Fig. 1: ((c) C.R. O'Dell and S.K. Wong, Rice University and NASA)
Planetary systems now forming in Orion The Orion Nebula is a
star-forming region located in the constellation Orion, the Hunter,
about 1500 light years away. The optically visible nebula is excited by
one of the young massive stars that formed here about one million years
ago together with thousands of lower mass stars. Many of the low mass
stars are still surrounded by disks of placental cloud material of gas
and dust that formed during the protostellar collapse. Using the Hubble
Space Telescope, various of such protoplanetary disks have been
detected in silhouette against the nebular emission background. The
above mosaic shows several examples. In the bottom left insert the
relative size of our own solar system is shown for comparison. The
discovery of protoplanetary disks around other stars provides strong
evidence for the paradigm of solar system first proposed by Kant and
Laplace.
About 1 % per mass of the interstellar medium is
in the form of solid dust grains, which may be carbon or silicon-based.
Dust grains act as catalytic surfaces throughout the interstellar
medium, and in general show dimensions on the sub-micron scale. The
starlight is absorbed and scattered by dust grains and reaches the
observer dimmed, a process referred to as extinction. The
extinction-curve of the interstellar medium represents a superposition
of the wavelength-dependent extinction properties of different dust
particles.
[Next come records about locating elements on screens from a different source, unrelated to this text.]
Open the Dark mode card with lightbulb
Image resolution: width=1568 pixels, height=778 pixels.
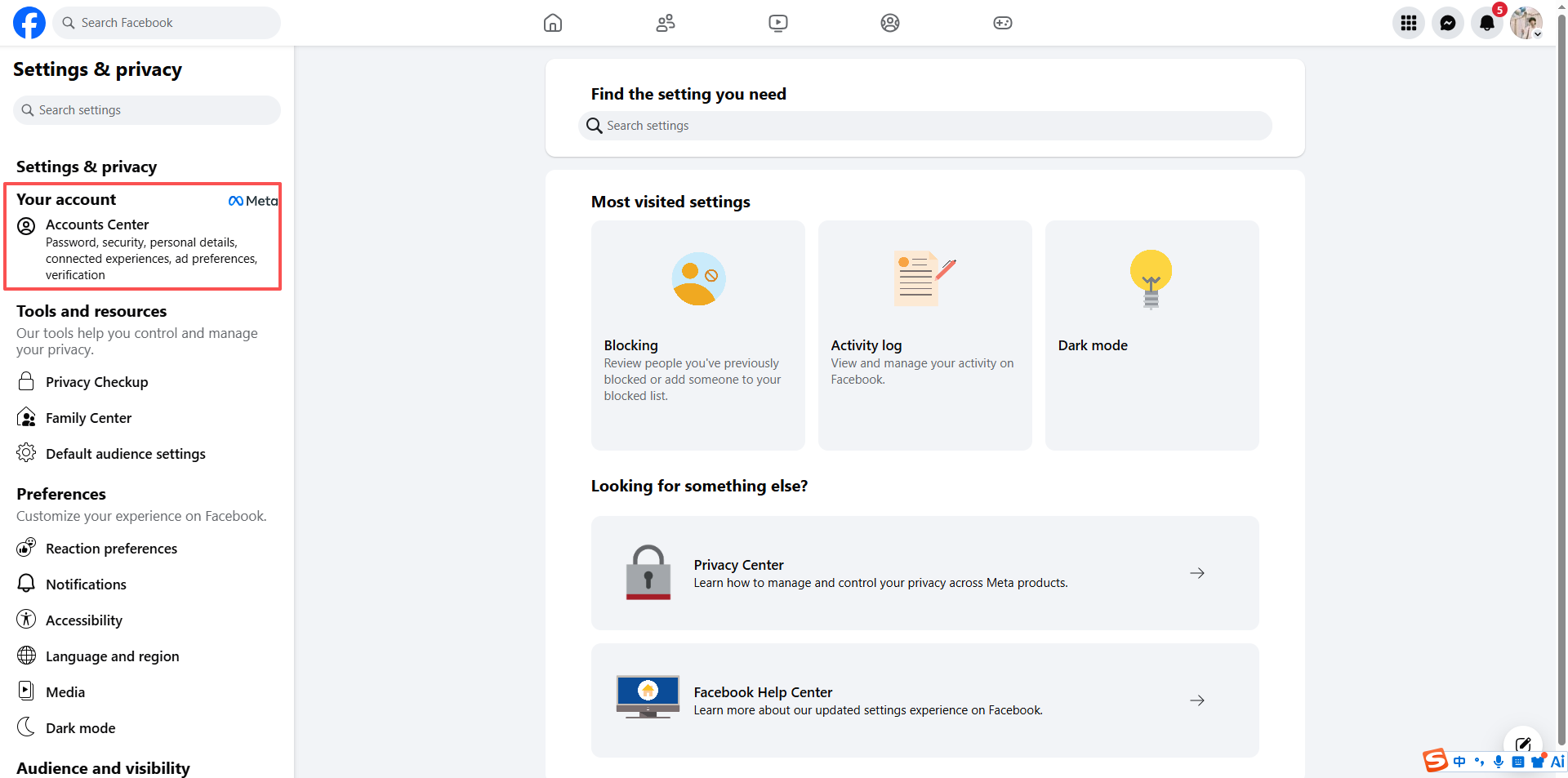(x=1152, y=336)
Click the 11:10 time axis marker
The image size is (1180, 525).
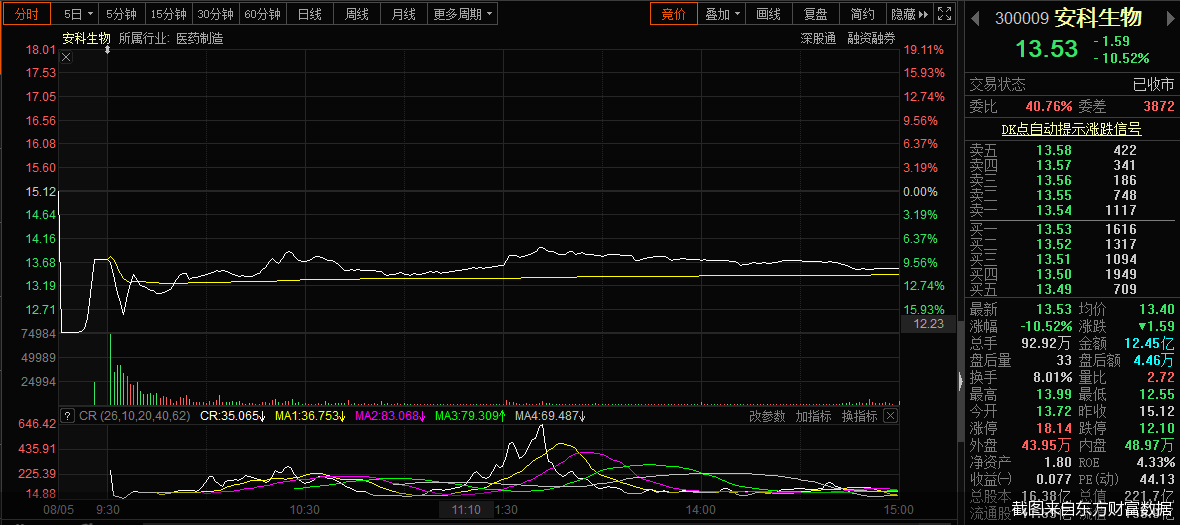point(466,510)
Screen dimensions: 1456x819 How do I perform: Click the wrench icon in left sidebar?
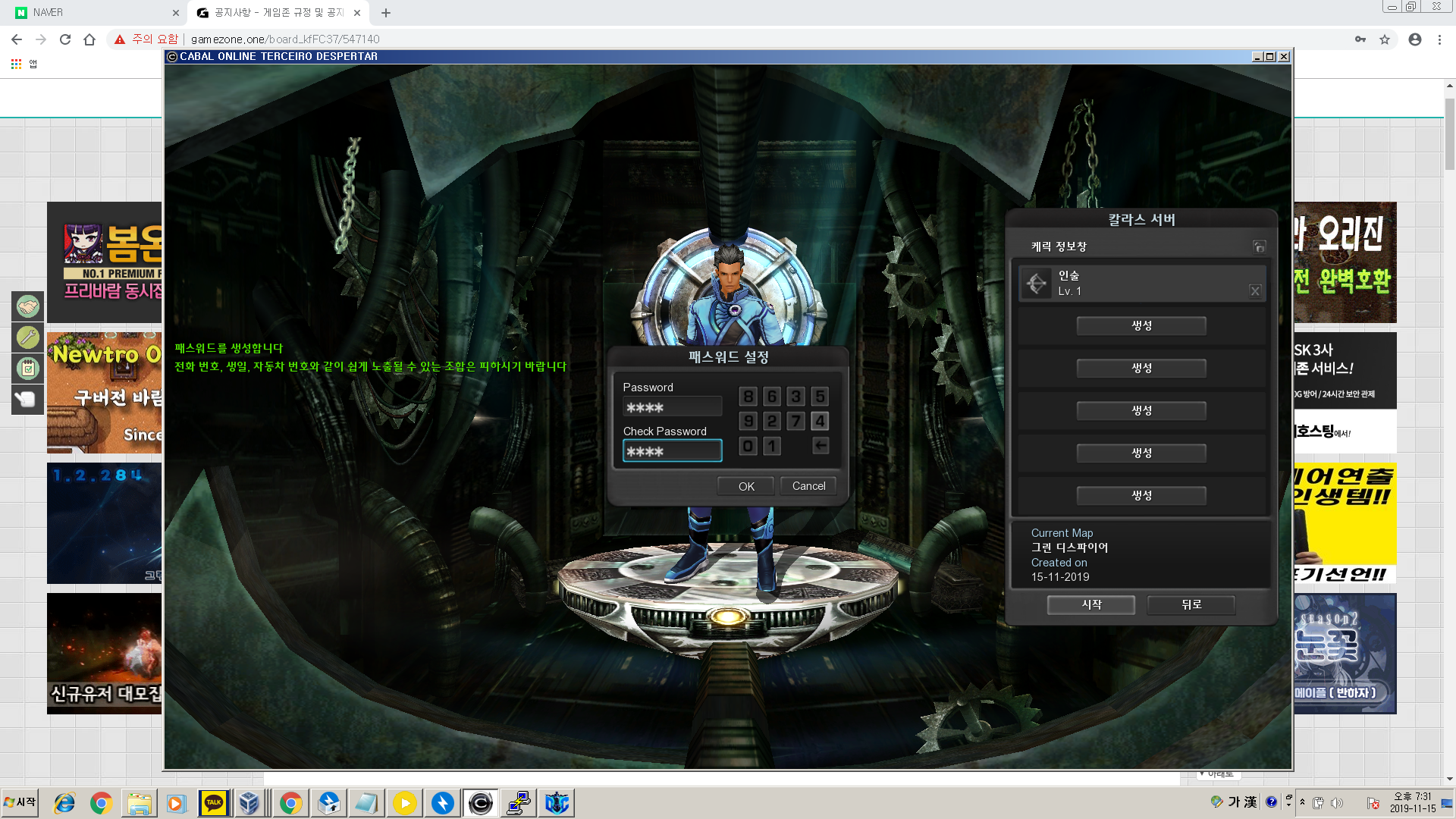pyautogui.click(x=28, y=337)
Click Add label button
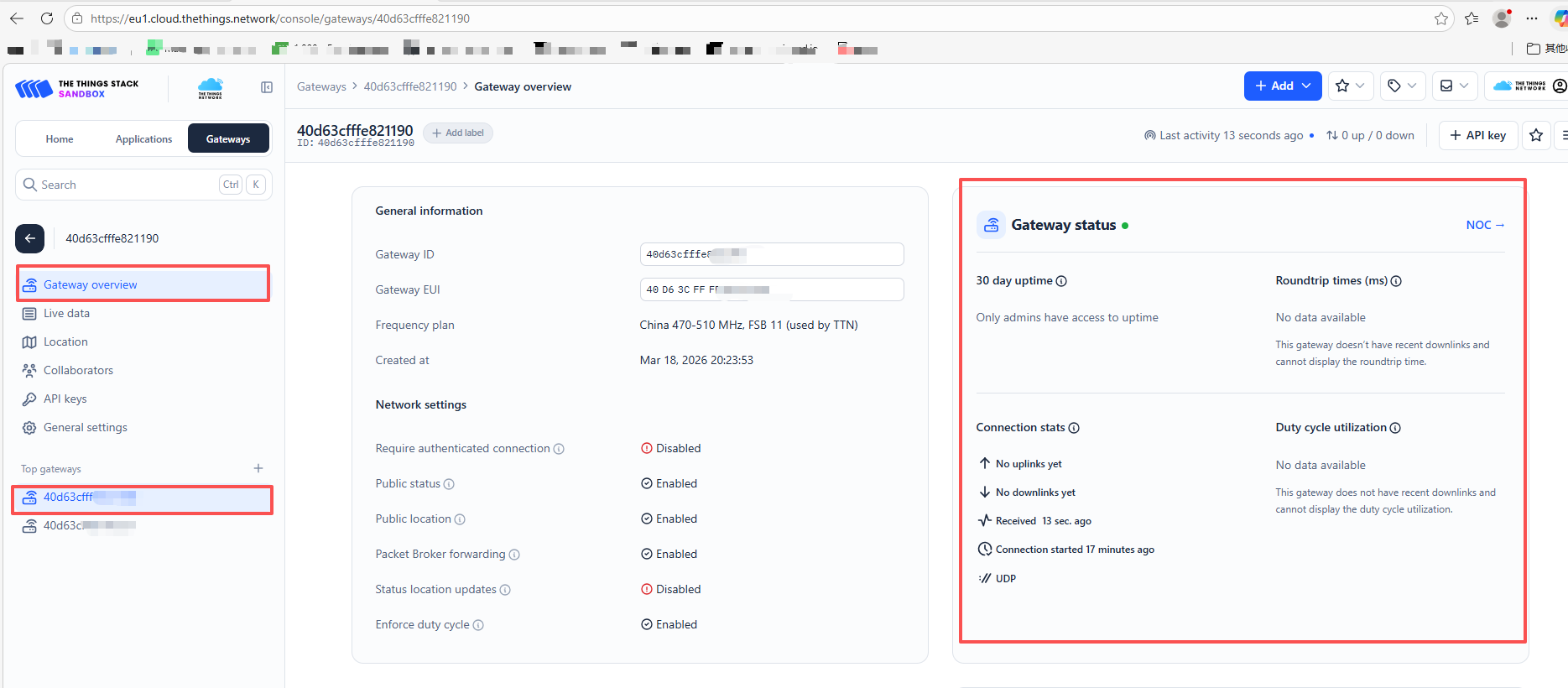 pos(458,133)
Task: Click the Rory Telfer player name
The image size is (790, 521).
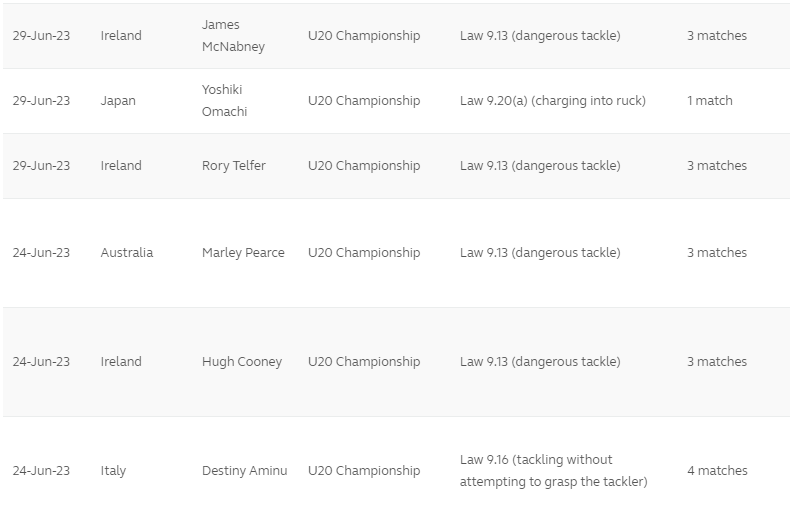Action: (234, 166)
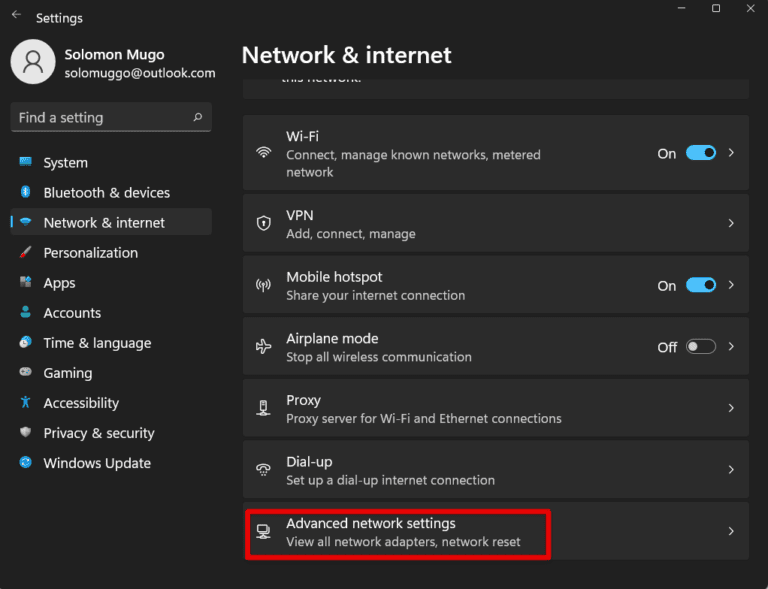Go to Privacy & security section
Image resolution: width=768 pixels, height=589 pixels.
point(99,433)
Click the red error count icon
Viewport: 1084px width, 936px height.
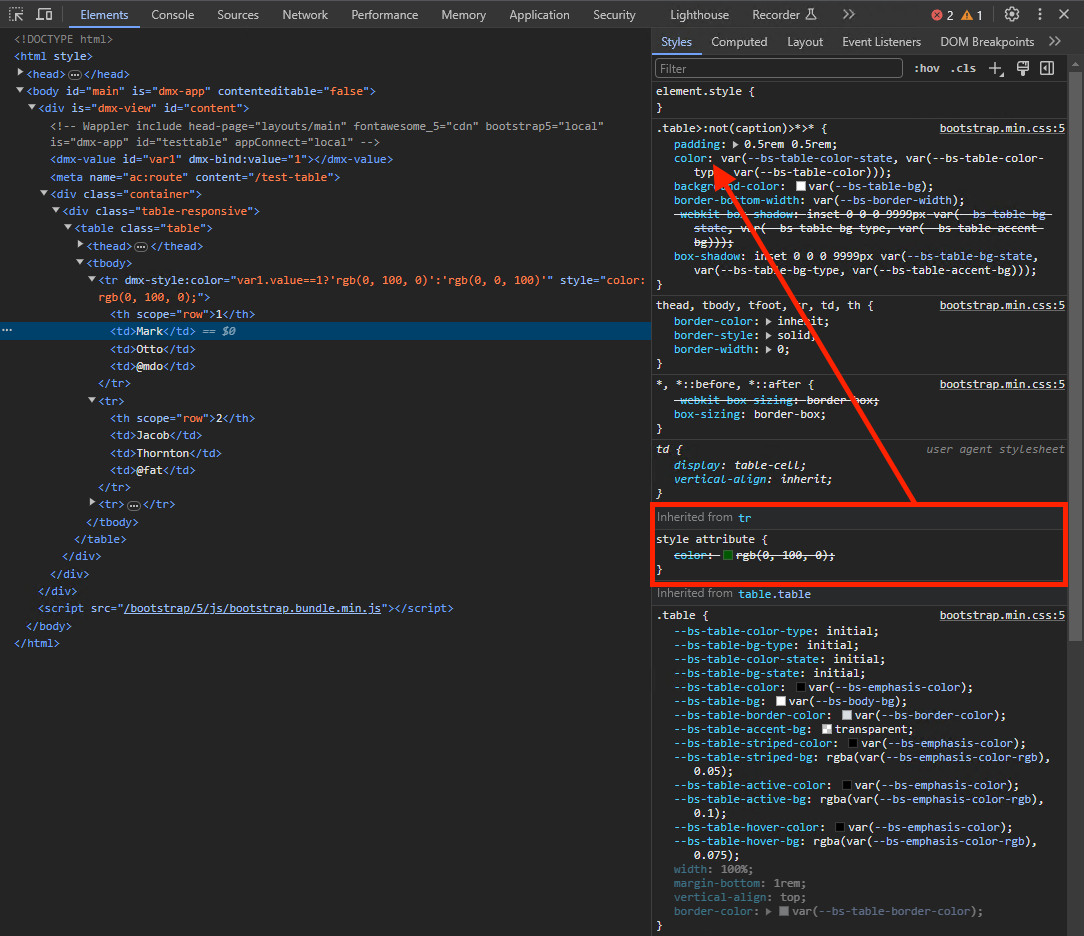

Dust particles in diffuse clouds and circumstellar envelopes
can be composed of silicates, amorphous carbon (AC), hydrogenated
amorphous carbon (HAC), diamonds, organic refractories, and
carbonaceous networks such as coal, soot, graphite,
quenched-carbonaceous condensates (QCC), and others. The dust size
distribution could be inferred from astronomical observations in the
UV, VIS, and IR. A three-component model of interstellar dust proposed
suggests the coexistence of big grains (silicates with refractory
mantles), very small grains (carbonaceous) and polycyclic aromatic
hydrocarbons (PAHs).
Dust grains form in the cool expanding circumstellar environment of evolved stars. Stellar winds inject dust into the ambient interstellar medium, which is then distributed by supernovae shock waves over large scales through the ISM. During this period, dust particles cycle several times through dense and diffuse clouds, which allows efficient mixing and processing of interstellar dust. UV irradiation and cosmic rays, together with processes such as grain-grain collisions, sputtering, and grain growth, alter and destroy dust in interstellar and circumstellar regions. Therefore, grains probably retain only traces of their origin, as evidenced by the isotopically anomalous composition of presolar grains found in meteorites. Recent observations suggest that the abundance of carbon in the interstellar medium is only two thirds of its solar value. This poses problems for many recent dust models, because only a limited amount of carbon is available for the dust phase.
Life, as we know it, is based on carbon. In the early Universe only light elements, such as H and He (and traces of other light elements) were formed. The formation of heavier elements had to await the formation of stars. Nucleosynthesis of heavy elements in stars, such as carbon, allowed the formation of organic molecules, which are currently widespread in our Galaxy and beyond. Biogenic elements (H, C, N, O, S, P) and organic matter are today some of the major constituents of the Universe.
The only known life in the Universe resides on a planet orbiting a G-type star. Stars like the Sun are born in dense molecular clouds, and these also provide the initial organic inventory available to protostellar disks for the formation of planets.
The interstellar medium, with its molecules and dust particles, represents the raw material for forming future generations of stars which may develop planetary systems like our own. The discoveries of protoplanetary disks around other stars show that our solar system is no longer the only known example of a planetary system in the Universe. This is supported by the detection so far of about 70 exoplanets circling other stars.

Fig. 2: The picture shows the Orion gas nebular which is also a close-by star-forming region.